Ellen measured the morning in precise rituals. One vitamin D supplement—the doctor said it would help with the seasonal affective disorder, as if a pill could fix the absence of light in both sky and marriage. She swallowed it dry, standing in their kitchen where the morning sun hit the orange juice glass just so, creating a small amber supernova on the granite counter.

Three weeks since Marcus left. The dog, Barnaby, had stopped waiting by the door at 6 PM, but Ellen still caught herself doing it—that muscle memory of expectation, of wanting to be the kind of person who kept things alive.

"You're trying to optimize me," Marcus had said, and it was the most honest thing he'd uttered in years.

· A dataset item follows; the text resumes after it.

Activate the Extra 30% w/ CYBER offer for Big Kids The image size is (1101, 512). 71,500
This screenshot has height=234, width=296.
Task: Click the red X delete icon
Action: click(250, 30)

He was right. She'd approached their marriage like a project management spreadsheet, each conflict a problem to be solved rather than an experience to be felt. Now she measured their dead relationship in milligrams of supplements and unspoken words.

Barnaby nudged her hand with that terrible, hopeful enthusiasm that made her chest ache. She'd never wanted a dog—too much mess, too much need—but Marcus had brought him home six years ago, a gangly golden retriever puppy with paws too big for his body. "He's good for us," Marcus had said, and for a while, he was right.

She knelt on the orange kitchen rug, burying her face in Barnaby's neck. He smelled of dirt and devotion and the peculiar comfort of creatures who love without conditions or exit strategies. The vitamin bottle sat on the counter, its promise of optimized living suddenly grotesque. Some things couldn't be fixed. Some absences were meant to be felt, not solved.

"I know," she whispered to the dog. "I miss him too."

Outside, the October leaves burned orange against gray sky, and she let herself cry for the first time since he packed his boxes. It wasn't solution-oriented. It wasn't productive. It was just the messy, unoptimized mathematics of grief, finally allowed to equal itself.